I finally managed to get into the Centre for Deportation and Resistance and was disappointed. Nothing had changed there in the last 10 years and yet, historians claim that we are now in the 3rd phase of historiography on WWII and France's role in it - both as collaborators and resisters. So many more books have been written about this history and much has been unearthed and discovered. It is a dark and dry museum, housed in the old Gestapo headquarters where they tortured victims in the cellar. I felt uninspired and barely moved and this surprises me. Am I numb? (I know I am not. I am a rollercoaster of emotions on a daily basis.) Is history just too much to bear or feel on some days? Or is it just poorly represented and retold? Here is where Zinn's historical power takes hold and makes me want more - more personal stories, more alternative narratives, more truth, more radical interpretations. I was struck by the high percentage of women fighting against the Nazis in every way - making bombs, delivering secrets, leading groups of fighters - and the power of the Communists and the young. The museum is mostly dimly lit panels of small historical texts, chronological, with a few installations of a typical apartment at the time, a train car for transporting "prisoners," some videos. I wonder if Jeanine Sontag, who joined the resistance at age 16 and was assaasinated in 1944 after being tortured, is related to Susan Sontag?

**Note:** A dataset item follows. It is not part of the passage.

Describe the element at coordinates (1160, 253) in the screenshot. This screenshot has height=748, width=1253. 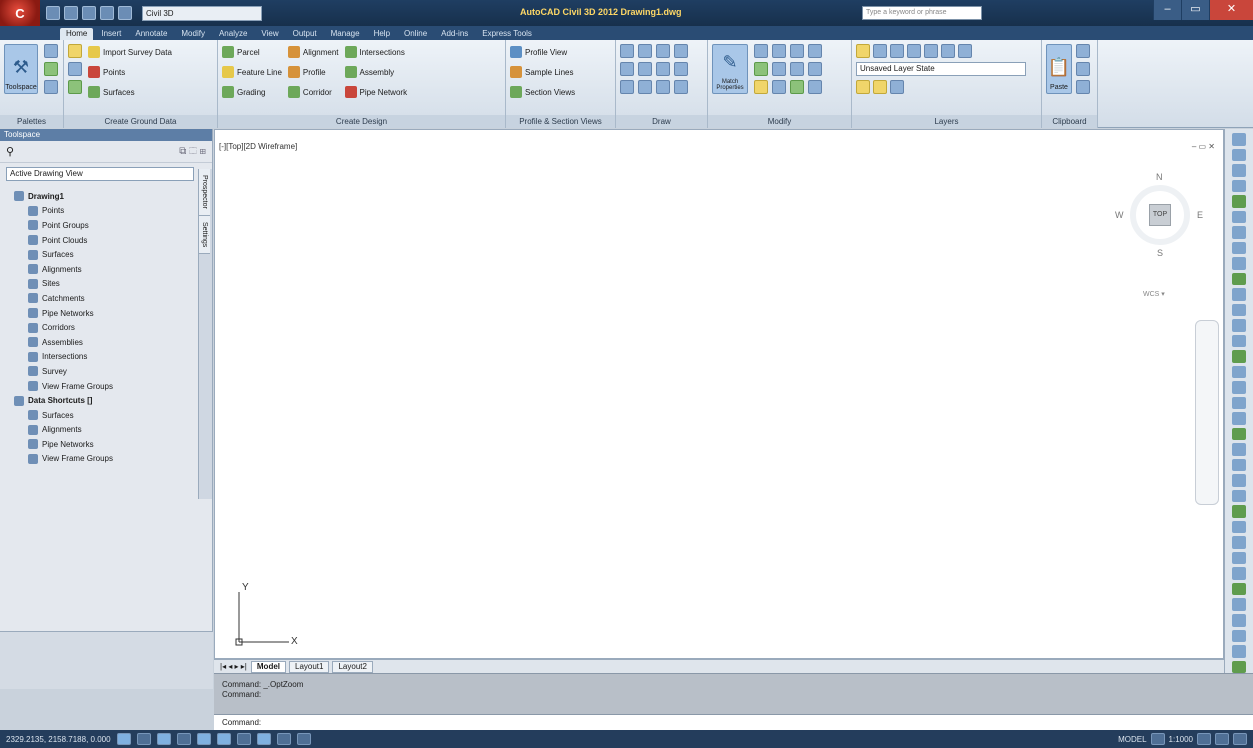
I see `compass-south: S` at that location.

I must visit Fort Montluc where so many were tortured and died. Corinne tells me it is now a women's prison. It is not far from the kids school. 

Agnes Humbert and her son before the war, from her memoir Resistance


Barbara Mellor, the translator of Agnes Humbert's memoir, Resistance, contacted me via a comment on my blog and I hope to meet her here in France in June. This is exciting for me and she seems like a smart, passionate and kind woman. I am also meeting with an 88 year old woman next week who joined the resistance, Andree Georgevail, in her apartment and she has agreed to let me make photographs of her and her place filled with mementoes. (My friend Corinne arranged this for me. She is one of my guardian angels here in France.) Andree Georgevail also went to Vietnam to work against that war and still oversees a little theatre in Lyon. She sounds fascinating and full of history and life. 

David and I went to see George Clooney's new film Up In The Air and liked it. When we exited the theatre, it was snowing so thickly we could barley see across the brightly lit city street. The flakes were huge - picking each other up and sticking on the way down. We raced back up the hill - stopping for David to get a Kebab - so that our babysitter's dad could come get her and drive the 45 minutes home safely. It was beautiful out - whirling white cold dust glimmering beneath the city lights, blanketing the old and new grit and grime with a clean sheet of snow. David took the kids sledding the next day after our trip to the market and I came home to prepare the picnic feast: roasted chicken, fresh bread, goat cheese rolled in ash, saint marcellin, cucumbers, radishes, amazing pate and cornichons, mustard, olives. I made a delicious tangine for dinner with another roasted chicken, apricots, dates, raisins, oranges and a handy bag of "soup sachet" from the market (leeks, carrots, onions, potatoes, squash - all cut up in little cubes). 

The back of the sign at the Hauterives restaurant where we ate a lunch of steak-frites, 
Croque Madame (ham and cheese grilled cheese with an egg on top), 
hamburgers and fries and starwberry and lemon ice cream:


We drove to Hauterives this weekend to see the Palais Ideal, a surreal almost-miniature castle made by a postman who collected stones as he delivered mail and constructed a dream-work-palace with the stones and cement. We have been there several times, as it is one of my favourite places on earth, deemed worthy of distinction by Andre Breton and Malraux. Of course, it was closed - only closed 5 days a year and the day we were there was one of them. The kids were disappointed but we'll go back, as it is only a little over an hour away. We had a lovely drive through the hilly countryside and took lots of pictures. 

Typical Hauterives stone wall:

Detail from a Hauterives billboard:

Apple trees alongside the road:




Driving home through the mountains, David tries to help Harper get an icicle:



We stopped at a 12th century church on the way home and found this image on an 
enamel plaque on one of the gravestones.